### Exercise text
A system, the way we think about a typical - like an agent, as an example, right? If you have an SLO, a system could be observing, raising error rates, as an example. Notice that, "Okay, this is isolated to a specific service. And then it correlates that to a deployment that happened 10 minutes earlier. Observes a trace pattern that happened during a previous incident. Concludes that this is a bad config change or whatever." All of these sets of steps is very, very - I would say there's a lot of historical knowledge and actions that an agent can learn from. Right? And that's where I think the analogy with a lot of what happens, or how do coding agents work in a coding use case, versus an operational agent working in an operational use case. There are a lot of similarities there. 

[0:12:40] SF: Yeah, absolutely. And you have a tremendous amount of experience in, I guess, traditional sort of enterprise infrastructure, having worked at a number of large successful organizations. How much do you see building sort of agentic systems as something that's brand new versus, I don't know, a rebranding of some of the typical things that we would do with any software application? 

[0:13:08] KS: Yeah. No, that's a great question, actually. And if you think about this evolution of operational service systems, if you think about it, traditionally they were monitoring systems. And then monitoring just there were things that were polling and observing the state, so to speak, manual thresholds, and you act in the first generation, so to speak. And then they evolved into things like observability, where the system expressed its state through multiple ways. And then there was a way to correlate them across these multiple signals. 

And then there was this concept of AI ops essentially, which it's essentially using these signals and coming up with ways to correlate those signals and making decisions, still, I would say, very early on. But that's where it started. Then we had started to see cases of like copilots emerging, where there's assistive tooling that is sitting next to all the human decision-making that's happening. And now we're starting to see the early green shoots of agentic AI, where there are agents that can actually act even autonomously at times within boundaries and so on. 

There's an evolution of how this industry has gone through all of that. And some of that is, I would say, the natural push and pull of technological evolution. But also a lot of what has made that almost an existential need is just the sheer exploding complexity, and tool sprawl, and data. And at some point, we all realize that just a human is not going to scale in terms of maintaining the health of these complex environments, right? That's the evolution that I've been seeing.

[Dataset entries]
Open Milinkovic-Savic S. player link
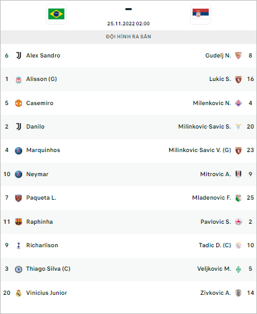The image size is (257, 314). point(204,127)
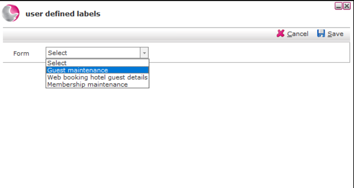Click the user defined labels title text
354x188 pixels.
tap(63, 14)
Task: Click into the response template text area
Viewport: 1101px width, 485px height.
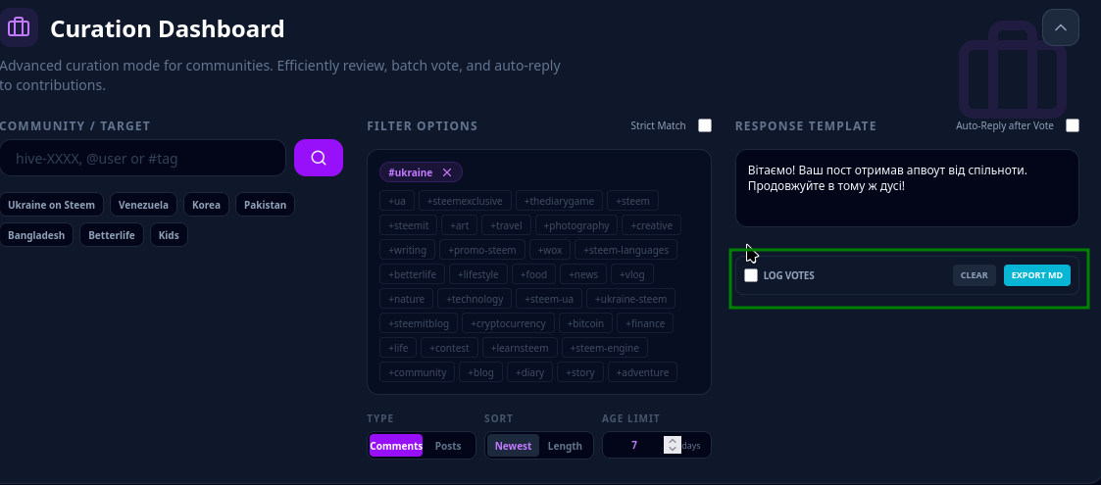Action: point(907,188)
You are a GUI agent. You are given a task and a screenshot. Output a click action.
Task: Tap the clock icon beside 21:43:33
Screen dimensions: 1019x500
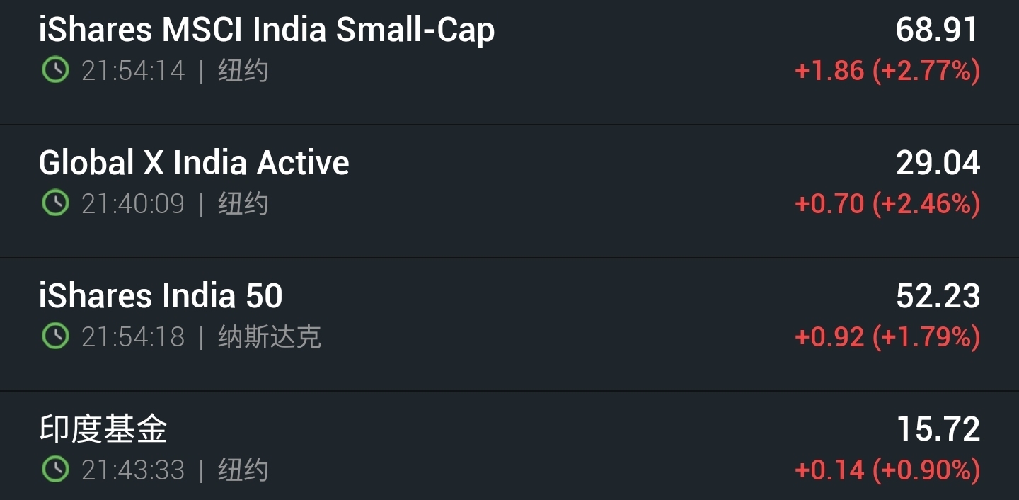click(x=55, y=469)
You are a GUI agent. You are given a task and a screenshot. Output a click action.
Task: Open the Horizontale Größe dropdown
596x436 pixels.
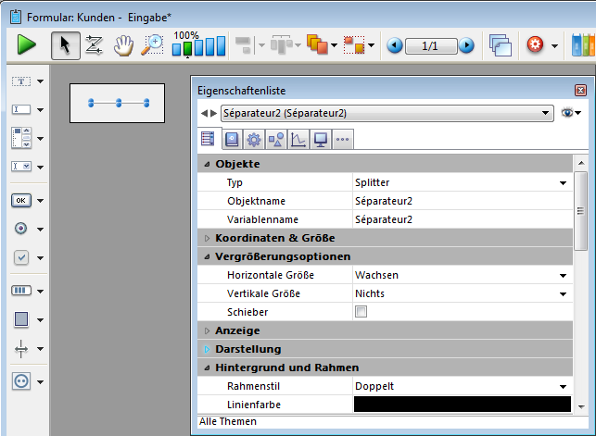pos(562,275)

### Problem to solve
Edit the stretch of the passage on operational agents from "A system, the" through "of similarities there." by changing "deployment" to "release".

### Finished task
A system, the way we think about a typical - like an agent, as an example, right? If you have an SLO, a system could be observing, raising error rates, as an example. Notice that, "Okay, this is isolated to a specific service. And then it correlates that to a release that happened 10 minutes earlier. Observes a trace pattern that happened during a previous incident. Concludes that this is a bad config change or whatever." All of these sets of steps is very, very - I would say there's a lot of historical knowledge and actions that an agent can learn from. Right? And that's where I think the analogy with a lot of what happens, or how do coding agents work in a coding use case, versus an operational agent working in an operational use case. There are a lot of similarities there.